Your assignment: Every entry below is to be copied exactly, with nothing left out.

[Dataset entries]
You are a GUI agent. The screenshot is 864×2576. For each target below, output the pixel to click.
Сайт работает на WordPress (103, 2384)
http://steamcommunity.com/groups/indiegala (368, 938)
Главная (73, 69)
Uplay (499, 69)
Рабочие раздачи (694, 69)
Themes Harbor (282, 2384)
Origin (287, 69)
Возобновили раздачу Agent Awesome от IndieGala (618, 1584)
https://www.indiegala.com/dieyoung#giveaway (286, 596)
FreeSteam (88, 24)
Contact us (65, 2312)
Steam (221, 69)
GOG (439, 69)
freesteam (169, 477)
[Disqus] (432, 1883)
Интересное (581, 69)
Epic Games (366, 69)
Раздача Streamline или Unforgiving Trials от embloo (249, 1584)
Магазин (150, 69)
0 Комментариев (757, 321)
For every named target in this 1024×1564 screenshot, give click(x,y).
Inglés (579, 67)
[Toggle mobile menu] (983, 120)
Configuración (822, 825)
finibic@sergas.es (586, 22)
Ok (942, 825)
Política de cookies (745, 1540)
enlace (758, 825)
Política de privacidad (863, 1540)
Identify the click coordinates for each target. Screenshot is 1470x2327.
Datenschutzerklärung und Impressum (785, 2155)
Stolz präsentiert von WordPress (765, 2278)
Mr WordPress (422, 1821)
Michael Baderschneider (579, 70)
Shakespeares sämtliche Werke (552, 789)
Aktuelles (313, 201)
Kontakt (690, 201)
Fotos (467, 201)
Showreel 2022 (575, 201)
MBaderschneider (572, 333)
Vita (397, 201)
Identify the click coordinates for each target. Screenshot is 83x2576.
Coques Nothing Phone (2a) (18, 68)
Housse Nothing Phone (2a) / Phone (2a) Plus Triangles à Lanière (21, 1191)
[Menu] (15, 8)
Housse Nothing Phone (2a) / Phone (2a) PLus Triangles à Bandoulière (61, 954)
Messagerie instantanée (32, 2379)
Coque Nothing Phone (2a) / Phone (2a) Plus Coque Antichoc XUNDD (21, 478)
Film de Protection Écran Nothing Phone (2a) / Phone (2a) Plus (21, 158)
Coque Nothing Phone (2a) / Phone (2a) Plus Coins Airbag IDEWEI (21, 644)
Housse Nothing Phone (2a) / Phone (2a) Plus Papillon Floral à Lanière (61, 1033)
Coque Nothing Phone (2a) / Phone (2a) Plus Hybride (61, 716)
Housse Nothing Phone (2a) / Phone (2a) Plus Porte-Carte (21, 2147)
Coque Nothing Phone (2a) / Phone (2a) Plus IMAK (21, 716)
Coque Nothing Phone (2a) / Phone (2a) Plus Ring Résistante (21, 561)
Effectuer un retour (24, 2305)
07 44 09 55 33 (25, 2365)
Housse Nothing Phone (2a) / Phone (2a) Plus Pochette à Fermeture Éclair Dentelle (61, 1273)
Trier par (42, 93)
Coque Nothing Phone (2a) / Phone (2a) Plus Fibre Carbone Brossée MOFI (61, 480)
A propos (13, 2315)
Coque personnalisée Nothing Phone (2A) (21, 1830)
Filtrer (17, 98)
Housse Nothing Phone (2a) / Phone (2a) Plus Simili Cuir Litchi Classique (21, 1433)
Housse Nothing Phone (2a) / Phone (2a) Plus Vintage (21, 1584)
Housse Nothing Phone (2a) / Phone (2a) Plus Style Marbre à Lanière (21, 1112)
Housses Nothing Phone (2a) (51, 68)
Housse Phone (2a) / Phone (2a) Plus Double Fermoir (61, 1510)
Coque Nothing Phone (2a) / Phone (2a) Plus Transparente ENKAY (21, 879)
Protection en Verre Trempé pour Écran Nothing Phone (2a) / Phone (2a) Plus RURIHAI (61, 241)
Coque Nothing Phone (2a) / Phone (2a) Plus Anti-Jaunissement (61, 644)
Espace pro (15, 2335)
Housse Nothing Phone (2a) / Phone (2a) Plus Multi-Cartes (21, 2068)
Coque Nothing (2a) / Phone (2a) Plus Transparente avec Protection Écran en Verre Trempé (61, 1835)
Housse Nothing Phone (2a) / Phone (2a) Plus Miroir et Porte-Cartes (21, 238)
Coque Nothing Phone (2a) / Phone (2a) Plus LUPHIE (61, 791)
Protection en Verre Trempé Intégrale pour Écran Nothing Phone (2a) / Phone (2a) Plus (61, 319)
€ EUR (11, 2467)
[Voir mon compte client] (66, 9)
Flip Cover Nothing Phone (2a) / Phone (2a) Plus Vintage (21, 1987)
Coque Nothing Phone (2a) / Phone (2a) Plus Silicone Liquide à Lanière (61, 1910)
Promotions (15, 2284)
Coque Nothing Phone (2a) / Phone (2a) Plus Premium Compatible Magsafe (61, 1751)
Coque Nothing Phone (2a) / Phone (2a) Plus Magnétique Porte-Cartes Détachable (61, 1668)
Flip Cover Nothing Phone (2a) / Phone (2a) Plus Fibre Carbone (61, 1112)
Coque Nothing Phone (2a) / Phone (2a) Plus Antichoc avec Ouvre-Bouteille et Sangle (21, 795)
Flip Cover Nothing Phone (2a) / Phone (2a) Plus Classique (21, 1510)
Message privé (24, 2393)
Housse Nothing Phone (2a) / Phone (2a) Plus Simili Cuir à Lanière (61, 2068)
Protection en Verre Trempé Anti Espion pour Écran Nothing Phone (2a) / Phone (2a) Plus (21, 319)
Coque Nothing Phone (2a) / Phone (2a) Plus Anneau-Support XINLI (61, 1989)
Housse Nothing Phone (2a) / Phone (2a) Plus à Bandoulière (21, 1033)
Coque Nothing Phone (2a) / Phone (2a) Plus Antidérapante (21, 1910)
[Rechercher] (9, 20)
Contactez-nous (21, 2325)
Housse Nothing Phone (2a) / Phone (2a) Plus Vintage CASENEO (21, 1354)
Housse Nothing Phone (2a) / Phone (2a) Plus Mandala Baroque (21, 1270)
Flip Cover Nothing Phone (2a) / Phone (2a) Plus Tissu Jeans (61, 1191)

Exercise output:
You are a GUI agent. The screenshot is 864×2576. For each target below, output the pixel to click.
Сайт работает на WordPress (103, 2384)
http://steamcommunity.com/groups/indiegala (368, 938)
Главная (73, 69)
Uplay (499, 69)
Рабочие раздачи (694, 69)
Themes Harbor (282, 2384)
Origin (287, 69)
Возобновили раздачу Agent Awesome от IndieGala (618, 1584)
https://www.indiegala.com/dieyoung#giveaway (286, 596)
FreeSteam (88, 24)
Contact us (65, 2312)
Steam (221, 69)
GOG (439, 69)
freesteam (169, 477)
[Disqus] (432, 1883)
Интересное (581, 69)
Epic Games (366, 69)
Раздача Streamline или Unforgiving Trials от embloo (249, 1584)
Магазин (150, 69)
0 Комментариев (757, 321)
For every named target in this 1024×1564 screenshot, give click(x,y).
Inglés (579, 67)
[Toggle mobile menu] (983, 120)
Configuración (822, 825)
finibic@sergas.es (586, 22)
Ok (942, 825)
Política de cookies (745, 1540)
enlace (758, 825)
Política de privacidad (863, 1540)
Identify the click coordinates for each target. Screenshot is 1470x2327.
Datenschutzerklärung und Impressum (785, 2155)
Stolz präsentiert von WordPress (765, 2278)
Mr WordPress (422, 1821)
Michael Baderschneider (579, 70)
Shakespeares sämtliche Werke (552, 789)
Aktuelles (313, 201)
Kontakt (690, 201)
Fotos (467, 201)
Showreel 2022 (575, 201)
MBaderschneider (572, 333)
Vita (397, 201)
Identify the click coordinates for each target. Screenshot is 83x2576.
Coques Nothing Phone (2a) (18, 68)
Housse Nothing Phone (2a) / Phone (2a) Plus Triangles à Lanière (21, 1191)
[Menu] (15, 8)
Housse Nothing Phone (2a) / Phone (2a) PLus Triangles à Bandoulière (61, 954)
Messagerie instantanée (32, 2379)
Coque Nothing Phone (2a) / Phone (2a) Plus Coque Antichoc XUNDD (21, 478)
Film de Protection Écran Nothing Phone (2a) / Phone (2a) Plus (21, 158)
Coque Nothing Phone (2a) / Phone (2a) Plus Coins Airbag IDEWEI (21, 644)
Housse Nothing Phone (2a) / Phone (2a) Plus Papillon Floral à Lanière (61, 1033)
Coque Nothing Phone (2a) / Phone (2a) Plus Hybride (61, 716)
Housse Nothing Phone (2a) / Phone (2a) Plus Porte-Carte (21, 2147)
Coque Nothing Phone (2a) / Phone (2a) Plus IMAK (21, 716)
Coque Nothing Phone (2a) / Phone (2a) Plus Ring Résistante (21, 561)
Effectuer un retour (24, 2305)
07 44 09 55 33 (25, 2365)
Housse Nothing Phone (2a) / Phone (2a) Plus Pochette à Fermeture Éclair Dentelle (61, 1273)
Trier par (42, 93)
Coque Nothing Phone (2a) / Phone (2a) Plus Fibre Carbone Brossée MOFI (61, 480)
A propos (13, 2315)
Coque personnalisée Nothing Phone (2A) (21, 1830)
Filtrer (17, 98)
Housse Nothing Phone (2a) / Phone (2a) Plus Simili Cuir Litchi Classique (21, 1433)
Housse Nothing Phone (2a) / Phone (2a) Plus Vintage (21, 1584)
Housse Nothing Phone (2a) / Phone (2a) Plus Style Marbre à Lanière (21, 1112)
Housses Nothing Phone (2a) (51, 68)
Housse Phone (2a) / Phone (2a) Plus Double Fermoir (61, 1510)
Coque Nothing Phone (2a) / Phone (2a) Plus Transparente ENKAY (21, 879)
Protection en Verre Trempé pour Écran Nothing Phone (2a) / Phone (2a) Plus RURIHAI (61, 241)
Coque Nothing Phone (2a) / Phone (2a) Plus Anti-Jaunissement (61, 644)
Espace pro (15, 2335)
Housse Nothing Phone (2a) / Phone (2a) Plus Multi-Cartes (21, 2068)
Coque Nothing (2a) / Phone (2a) Plus Transparente avec Protection Écran en Verre Trempé (61, 1835)
Housse Nothing Phone (2a) / Phone (2a) Plus Miroir et Porte-Cartes (21, 238)
Coque Nothing Phone (2a) / Phone (2a) Plus LUPHIE (61, 791)
Protection en Verre Trempé Intégrale pour Écran Nothing Phone (2a) / Phone (2a) Plus (61, 319)
€ EUR (11, 2467)
[Voir mon compte client] (66, 9)
Flip Cover Nothing Phone (2a) / Phone (2a) Plus Vintage (21, 1987)
Coque Nothing Phone (2a) / Phone (2a) Plus Silicone Liquide à Lanière (61, 1910)
Promotions (15, 2284)
Coque Nothing Phone (2a) / Phone (2a) Plus Premium Compatible Magsafe (61, 1751)
Coque Nothing Phone (2a) / Phone (2a) Plus Magnétique Porte-Cartes Détachable (61, 1668)
Flip Cover Nothing Phone (2a) / Phone (2a) Plus Fibre Carbone (61, 1112)
Coque Nothing Phone (2a) / Phone (2a) Plus Antichoc avec Ouvre-Bouteille et Sangle (21, 795)
Flip Cover Nothing Phone (2a) / Phone (2a) Plus Classique (21, 1510)
Message privé (24, 2393)
Housse Nothing Phone (2a) / Phone (2a) Plus Simili Cuir à Lanière (61, 2068)
Protection en Verre Trempé Anti Espion pour Écran Nothing Phone (2a) / Phone (2a) Plus (21, 319)
Coque Nothing Phone (2a) / Phone (2a) Plus Anneau-Support XINLI (61, 1989)
Housse Nothing Phone (2a) / Phone (2a) Plus à Bandoulière (21, 1033)
Coque Nothing Phone (2a) / Phone (2a) Plus Antidérapante (21, 1910)
[Rechercher] (9, 20)
Contactez-nous (21, 2325)
Housse Nothing Phone (2a) / Phone (2a) Plus Vintage CASENEO (21, 1354)
Housse Nothing Phone (2a) / Phone (2a) Plus Mandala Baroque (21, 1270)
Flip Cover Nothing Phone (2a) / Phone (2a) Plus Tissu Jeans (61, 1191)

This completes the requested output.